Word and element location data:
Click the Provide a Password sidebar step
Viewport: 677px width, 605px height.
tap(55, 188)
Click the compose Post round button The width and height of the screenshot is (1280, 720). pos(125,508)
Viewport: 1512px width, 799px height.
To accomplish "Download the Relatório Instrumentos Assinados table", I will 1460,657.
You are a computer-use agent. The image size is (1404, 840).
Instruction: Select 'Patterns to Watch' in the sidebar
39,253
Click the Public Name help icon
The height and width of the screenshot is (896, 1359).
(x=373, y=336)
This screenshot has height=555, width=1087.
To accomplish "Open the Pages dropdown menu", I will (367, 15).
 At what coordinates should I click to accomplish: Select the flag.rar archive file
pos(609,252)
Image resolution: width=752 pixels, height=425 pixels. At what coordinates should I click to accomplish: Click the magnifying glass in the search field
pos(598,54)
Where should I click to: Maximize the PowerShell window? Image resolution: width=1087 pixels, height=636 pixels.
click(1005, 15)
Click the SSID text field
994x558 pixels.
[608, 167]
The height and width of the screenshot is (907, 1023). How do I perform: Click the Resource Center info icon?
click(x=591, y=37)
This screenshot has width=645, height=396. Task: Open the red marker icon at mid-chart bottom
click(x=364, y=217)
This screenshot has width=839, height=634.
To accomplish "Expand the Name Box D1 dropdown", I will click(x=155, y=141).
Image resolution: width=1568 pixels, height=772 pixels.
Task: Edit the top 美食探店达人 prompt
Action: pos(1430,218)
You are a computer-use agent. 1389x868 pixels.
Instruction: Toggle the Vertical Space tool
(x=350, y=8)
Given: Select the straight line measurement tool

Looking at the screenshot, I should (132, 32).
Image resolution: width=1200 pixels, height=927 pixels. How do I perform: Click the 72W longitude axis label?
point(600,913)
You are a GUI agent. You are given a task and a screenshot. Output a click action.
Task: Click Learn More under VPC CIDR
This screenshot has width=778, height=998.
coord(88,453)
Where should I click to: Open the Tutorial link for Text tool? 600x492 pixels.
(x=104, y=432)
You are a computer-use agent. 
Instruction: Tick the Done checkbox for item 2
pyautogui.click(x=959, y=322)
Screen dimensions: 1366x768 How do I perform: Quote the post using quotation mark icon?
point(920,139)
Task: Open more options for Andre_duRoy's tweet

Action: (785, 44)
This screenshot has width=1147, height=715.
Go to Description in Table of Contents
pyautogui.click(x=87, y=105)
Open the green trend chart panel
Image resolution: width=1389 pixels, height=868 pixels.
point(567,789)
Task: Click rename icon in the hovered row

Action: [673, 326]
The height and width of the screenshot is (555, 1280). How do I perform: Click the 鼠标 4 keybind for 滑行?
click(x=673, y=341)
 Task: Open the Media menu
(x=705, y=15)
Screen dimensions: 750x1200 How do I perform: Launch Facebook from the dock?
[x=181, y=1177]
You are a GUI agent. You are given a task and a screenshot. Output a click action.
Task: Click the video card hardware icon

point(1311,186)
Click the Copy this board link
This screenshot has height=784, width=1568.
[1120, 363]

Stated task: Identify each line in the rows above that contains the word "agent" and copy those lines out.

The reply:
You are a computer-use agent. The image size is (1404, 840).
You are a computer-use agent. 1389x868 pixels.
You are a GUI agent. You are given a task and a screenshot. Output a click action.
You are a computer-use agent. 
You are a GUI agent. You are given a task and a screenshot. Output a click action.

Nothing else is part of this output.